1. Understand your family food storage program, its goals and time frame. If you do not understand it well, request a family home evening on food storage. Offer to prepare the lesson and request that your parents share their food storage goals, or as a family set goals and methods to reach those goals. Encourage family members to work towards family food storage goals.

2. Be willing to try new foods that have been prepared using key ingredients found in your food storage. Learn to like a variety of foods. Try using wheat, powdered milk, or other food storage ingredients in new recipes, such as those recipes found in the Church publication Essentials of Home Production and Storage (PGWE 1125).

3. Help with a family garden. Offer to take over part of it. Do more than your share of weeding without being asked. Help in the planning, preparation of soil, planting, weeding, and watering, and in the joy of harvesting and eating.

4. Help prepare food for storage. Help pick the fruits and vegetables. Help with the canning, freezing, drying, or pickling of the produce.

5. Take classes in high school on nutrition and preparation of food.
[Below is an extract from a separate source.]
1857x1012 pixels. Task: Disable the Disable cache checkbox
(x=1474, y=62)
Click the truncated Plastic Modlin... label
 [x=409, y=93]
Learn how to comparison shop, the times of year when particular produce is cheaper and more available, and alternative methods of storing and preserving.

6. Realize the purpose of a food storage program. Yes, we are preparing for the great disasters that have been foretold for the last days. However, each family meets financial crises at one time or another. Perhaps the breadwinner becomes unemployed or disabled. A physical illness or tragedy may strike. ......

7. At some point begin your own food storage program. As you plan to marry or to live on your own, it would be wise to begin storing food. It does not need to be complicated nor require a lot of money. Simply begin to store what you eat and eat what you store. Plan your menus for a week and double the food purchased for one day, placing it in your storage. In two months you will have food stored for at least a week. Buy staples in larger quantities. Preserve food when it is cheaper, stock up on sales, and ask Heavenly Father to help you.

Obtain the booklet Essentials of Home Production and Storage. Study it and follow the inspired guidelines contained therein. Begin storing basic, life-sustaining foods that will store over long periods of time. Expand your storage to include a variety of goods that you and your family enjoy and are used to eating, as your situation will allow. Keep nutritional needs in mind as you expand your storage and plan for any particular dietary needs due to diabetes or allergies, etc.